I contacted Apex about the situation on the 26th June. I gave them the part number off the bell and caliper bracket. The part number off the caliper bracket was for an S14 and they had no other S13 brackets in stock. On 29th June, they had still no word from Ksport but were looking at other options. (milling S14 brackets)

3rd July, Apex's machine shop had quoted them £50 to do the brackets. That was stopped because Apex could not justify the cost as i bought the kit on group buy. Ksport had said they would send the brackets in the next shipment to apex, which would "hopefully" be in a couple of weeks. I then explained to apex that imo it was unacceptable that they would think it was ok for me to have to wait this long for the brackets, and this was a massive inconvenience for me.
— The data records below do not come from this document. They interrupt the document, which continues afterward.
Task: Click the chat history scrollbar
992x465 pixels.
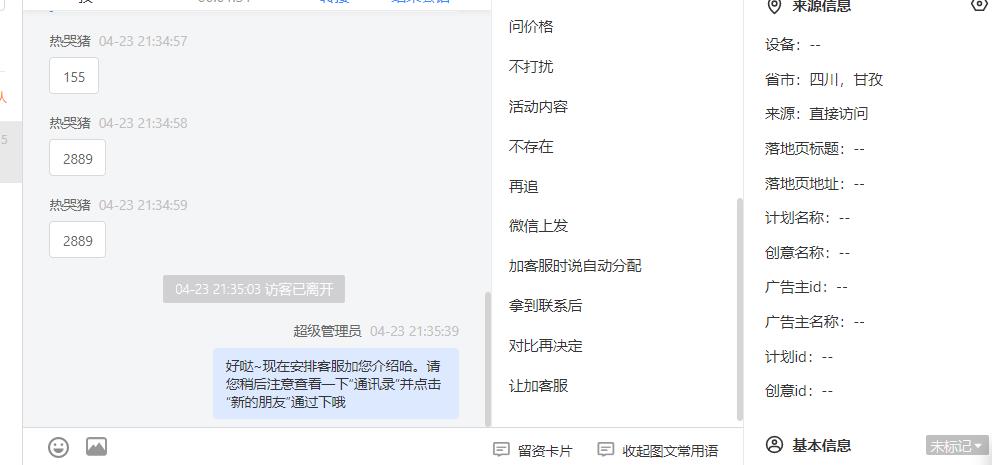Action: (x=487, y=359)
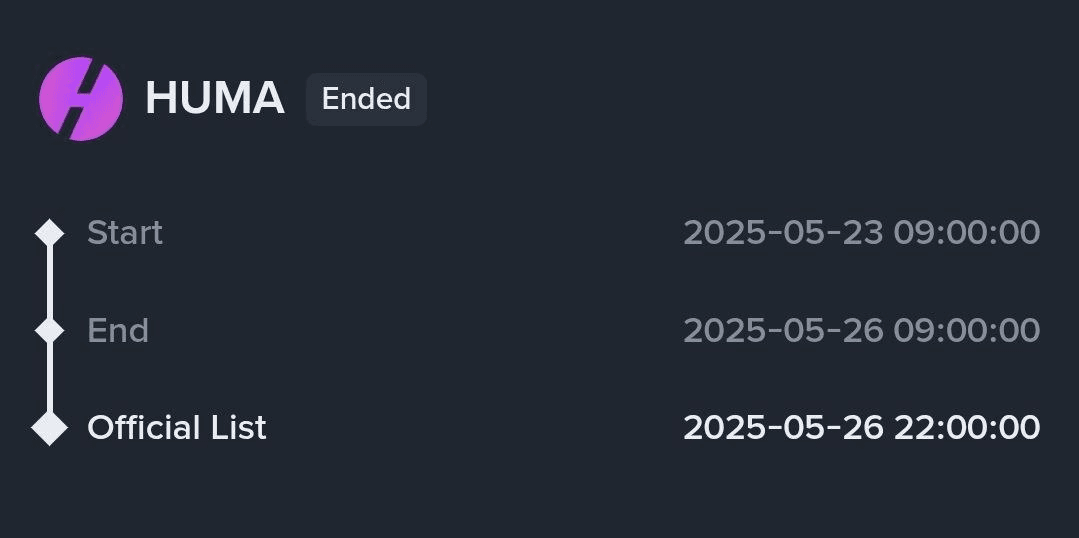Select the Official List date 2025-05-26
The width and height of the screenshot is (1079, 538).
point(783,427)
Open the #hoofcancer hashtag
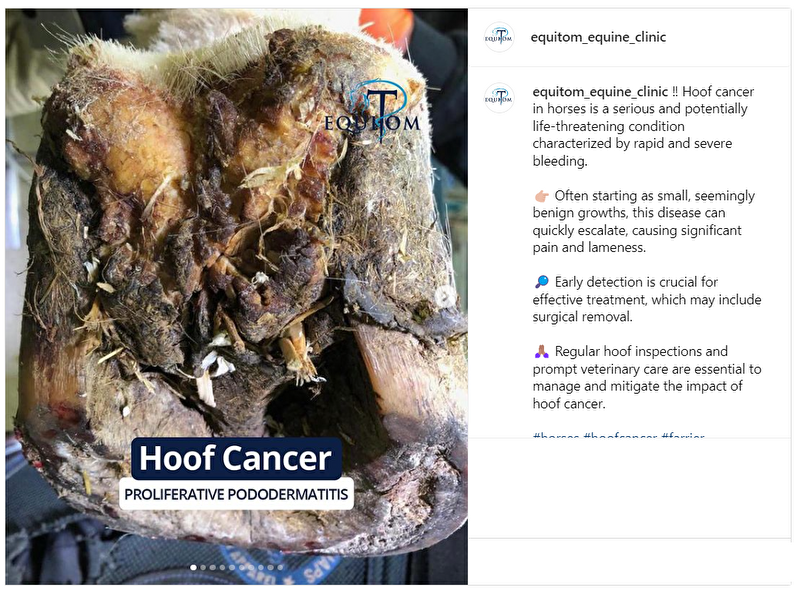The image size is (800, 591). click(620, 436)
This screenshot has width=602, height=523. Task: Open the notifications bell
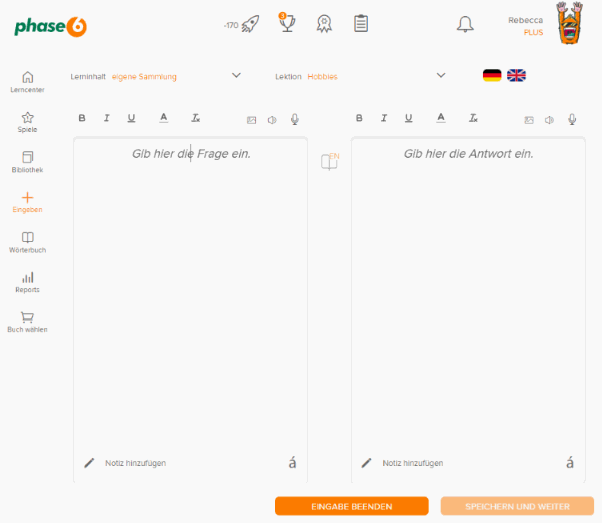click(x=465, y=24)
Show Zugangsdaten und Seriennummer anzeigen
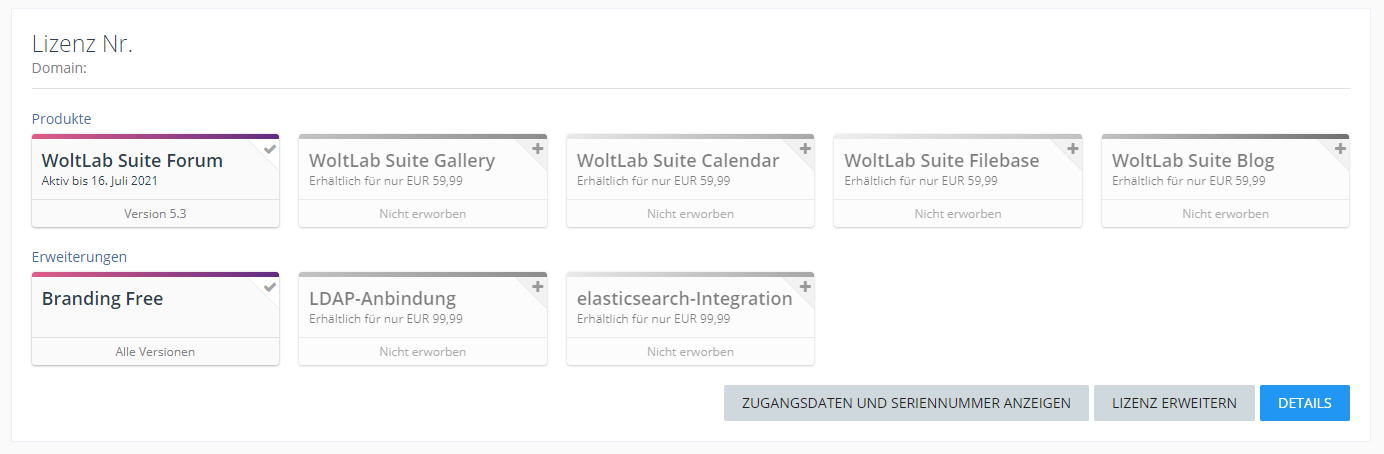 [x=906, y=403]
8th July, Ksport were looking into a faster delivery. Errrmmm, put them in a box addressed to apex and post them and stop wasting time :wack:

10th July, Ksport have still not posted the brackets, but will be shipping them today, the 13th July :) :)
Finally after 17 days of waiting, the correct brackets are on there way to apex. Hopefully they will be with me soon.

IKRAM
13-07-2009, 12:47
Hope this brake fiasco gets sorted so the project can move on.
For what its worth, Apex are generally very good and im sure they will do their best to get things sorted for you.

Keep up the good work bud :)

Kev
13-07-2009, 22:02
Hey mate, id definately be removing the wing mount, cos ur restricting the amount of air getting to the air filter with it still there.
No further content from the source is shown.